Posted by zoltankr · January 11, 2015 · 2 replies

Hi, this question: Can I be frank?

phonetically looks like:
kæn aɪ bi fræŋk

Can is a modal verb and it can be reduced:
kən aɪ bi fræŋk

I read this in an American accent book:

When a word ends in a consonant and the next word begins with a vowel, connect the final consonant to the next vowel, making it sound as if the second word starts with a consonant

So, I linked Can with I:

n_aɪ bi fræŋk

I'm not sure about the word stress, tough. I know, we have two content words: "be" is a verb and "frank" is an adjective. Are both stressed?

Any suggestion is appreciated.

2 Replies

"be" is only the copula ( a linking verb necessary in English for grammatical reasons), not a "content" word, so would be unlikely to be stressed.
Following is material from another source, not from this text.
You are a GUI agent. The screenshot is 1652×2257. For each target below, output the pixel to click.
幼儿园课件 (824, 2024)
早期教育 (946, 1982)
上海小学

Only the adjective frank would be likely to carry stress, unless of course there was a contrastive element implied by one of the other words. So the most likely pronunciation would be :

/kən_aɪ bɪ 'fræŋk/ or even /kən_ə bɪ 'fræŋk/

with "I" and "be" also subject to vowel reduction as they are in unstressed position. If any other word was stressed, (contrastive stress aside) it would probably be "can"

/kæn_ə bɪ 'fræŋk/

Incidentally, this is a matter of sentence stress rather than word stress, and it's phonemic rather than phonetic script - but the answer remains the same 🙂 It doesn't make much difference in this case whether it's US English or any other variety, either.

Thanks for your reply. Your time is greatly appreciated.